What is RICS, and why is it important to employ a Chartered Surveyor when you need a building survey?
An RICS Chartered Surveyor has to comply with the “RICS Rules of Conduct” a set of strict rules and regulations designed to ensure that they perform to high professional and ethical standards. This means that you should get what you agreed to pay for when you instruct a Chartered Survey to undertake a building survey. This means that you should receive a well researched, sufficiently detailed and well written condition report or building survey, that fully informs you about the condition of the property you propose to purchase.
RICS stands for the Royal Institution of Chartered Surveyors. The RICS is "the global professional body promoting and enforcing the highest international standards in the valuation, management and development of land, real estate, construction and infrastructure".
A Chartered Surveyor is a highly trained and experienced property professional who has passed an assessment of professional competence (APC). Professionals holding RICS qualifications may use the designations of: FRICS (Fellow), MRICS (Member), AssocRICS (Associate). Those designated as MRICS or FRICS are usually referred to as Chartered Surveyors.

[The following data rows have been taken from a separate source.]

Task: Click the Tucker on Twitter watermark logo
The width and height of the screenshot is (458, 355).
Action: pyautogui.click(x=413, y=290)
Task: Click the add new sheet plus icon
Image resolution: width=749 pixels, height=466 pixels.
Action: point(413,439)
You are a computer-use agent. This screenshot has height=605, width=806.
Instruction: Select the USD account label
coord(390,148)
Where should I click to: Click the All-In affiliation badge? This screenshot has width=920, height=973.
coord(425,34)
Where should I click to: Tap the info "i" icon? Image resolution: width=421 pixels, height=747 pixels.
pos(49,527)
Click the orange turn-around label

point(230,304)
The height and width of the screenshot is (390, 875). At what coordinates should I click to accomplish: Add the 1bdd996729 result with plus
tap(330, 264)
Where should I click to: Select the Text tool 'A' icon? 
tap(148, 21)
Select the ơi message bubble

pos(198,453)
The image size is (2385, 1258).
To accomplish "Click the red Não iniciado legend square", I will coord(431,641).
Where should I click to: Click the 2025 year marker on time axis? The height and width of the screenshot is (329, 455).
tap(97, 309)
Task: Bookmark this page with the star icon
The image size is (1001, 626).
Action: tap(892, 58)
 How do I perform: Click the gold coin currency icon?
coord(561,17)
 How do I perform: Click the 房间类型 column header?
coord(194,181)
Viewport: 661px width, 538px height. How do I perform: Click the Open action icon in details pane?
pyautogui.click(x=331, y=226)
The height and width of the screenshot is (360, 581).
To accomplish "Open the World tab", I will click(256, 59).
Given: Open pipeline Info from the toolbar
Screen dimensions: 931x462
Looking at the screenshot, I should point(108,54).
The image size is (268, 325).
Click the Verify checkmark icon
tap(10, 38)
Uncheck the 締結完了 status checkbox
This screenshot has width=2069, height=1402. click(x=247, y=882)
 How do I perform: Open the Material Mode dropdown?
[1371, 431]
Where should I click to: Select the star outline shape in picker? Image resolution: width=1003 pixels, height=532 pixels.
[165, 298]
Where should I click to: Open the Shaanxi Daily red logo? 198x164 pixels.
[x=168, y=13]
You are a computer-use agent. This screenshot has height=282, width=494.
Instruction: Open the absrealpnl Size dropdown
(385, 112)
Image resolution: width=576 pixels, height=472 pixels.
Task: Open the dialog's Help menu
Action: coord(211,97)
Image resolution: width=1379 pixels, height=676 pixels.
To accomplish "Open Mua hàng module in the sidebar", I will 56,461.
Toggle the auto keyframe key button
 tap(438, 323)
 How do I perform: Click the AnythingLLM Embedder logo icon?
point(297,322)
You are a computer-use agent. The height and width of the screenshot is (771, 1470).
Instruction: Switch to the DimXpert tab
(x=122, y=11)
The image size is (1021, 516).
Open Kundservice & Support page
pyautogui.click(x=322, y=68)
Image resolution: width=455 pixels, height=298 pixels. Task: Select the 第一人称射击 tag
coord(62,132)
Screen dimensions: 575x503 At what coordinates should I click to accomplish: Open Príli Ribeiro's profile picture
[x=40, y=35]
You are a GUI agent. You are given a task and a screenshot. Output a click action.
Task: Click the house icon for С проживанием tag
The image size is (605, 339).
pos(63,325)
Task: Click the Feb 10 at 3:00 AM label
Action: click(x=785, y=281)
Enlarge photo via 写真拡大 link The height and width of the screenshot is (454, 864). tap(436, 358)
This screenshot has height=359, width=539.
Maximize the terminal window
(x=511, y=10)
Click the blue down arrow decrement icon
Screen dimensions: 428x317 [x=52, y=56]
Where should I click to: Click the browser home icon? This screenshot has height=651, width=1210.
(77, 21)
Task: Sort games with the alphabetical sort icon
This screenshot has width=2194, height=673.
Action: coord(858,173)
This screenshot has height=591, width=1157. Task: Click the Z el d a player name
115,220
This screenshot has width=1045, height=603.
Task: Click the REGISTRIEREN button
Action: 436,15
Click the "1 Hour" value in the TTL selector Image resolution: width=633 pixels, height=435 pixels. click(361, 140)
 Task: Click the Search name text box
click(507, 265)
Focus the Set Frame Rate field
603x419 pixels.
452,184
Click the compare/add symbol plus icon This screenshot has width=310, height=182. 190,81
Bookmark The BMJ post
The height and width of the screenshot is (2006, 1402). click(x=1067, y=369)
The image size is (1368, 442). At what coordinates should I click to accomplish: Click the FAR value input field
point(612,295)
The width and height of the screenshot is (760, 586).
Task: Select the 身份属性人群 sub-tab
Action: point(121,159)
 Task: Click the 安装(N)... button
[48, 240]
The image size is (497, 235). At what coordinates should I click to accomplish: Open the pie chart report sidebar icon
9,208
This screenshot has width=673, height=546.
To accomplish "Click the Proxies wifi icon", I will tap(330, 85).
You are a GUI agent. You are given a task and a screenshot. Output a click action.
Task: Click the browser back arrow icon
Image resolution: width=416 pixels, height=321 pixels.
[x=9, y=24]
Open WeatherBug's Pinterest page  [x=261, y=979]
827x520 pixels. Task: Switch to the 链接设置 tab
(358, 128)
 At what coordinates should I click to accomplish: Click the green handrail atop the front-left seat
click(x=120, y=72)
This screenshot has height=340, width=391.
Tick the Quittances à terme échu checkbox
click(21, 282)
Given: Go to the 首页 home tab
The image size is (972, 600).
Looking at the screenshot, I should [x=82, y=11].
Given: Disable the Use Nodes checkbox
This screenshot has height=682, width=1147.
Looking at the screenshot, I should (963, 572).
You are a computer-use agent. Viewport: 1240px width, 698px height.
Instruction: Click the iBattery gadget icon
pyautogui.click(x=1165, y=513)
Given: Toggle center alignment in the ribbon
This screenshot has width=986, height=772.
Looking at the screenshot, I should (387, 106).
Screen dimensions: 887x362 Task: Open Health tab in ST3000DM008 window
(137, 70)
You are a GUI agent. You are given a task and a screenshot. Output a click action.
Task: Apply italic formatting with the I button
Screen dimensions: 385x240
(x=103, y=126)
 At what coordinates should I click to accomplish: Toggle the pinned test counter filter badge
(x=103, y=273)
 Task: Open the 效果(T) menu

All members of RICS must abide by a strict code of professional and ethical standards. They are also required to keep up to date with current practice through a program known as Continuing Professional Development (CPD) which involves a minimum of 20 hours of learning per year.
RICS was founded as the Institution of Surveyors in London on 15 June 1868. It received a Royal Charter in 1881. In 1946 it was granted the title "Royal" and the following year obtained its current name of the Royal Institution of Chartered Surveyors.
The headquarters of RICS has been located at the corner of Great George Street and Little George Street, close to the Houses of Parliament and Westminster Abbey in London, since the Institution of Surveyors was founded in 1868.
Nowadays, RICS is located in the Americas, Australasia, Europe, the Middle East and North Africa, South Asia, Southeast Asia and China, Sub-Saharan Africa and the UK and Ireland.
As of 2018, global RICS membership was 125,000.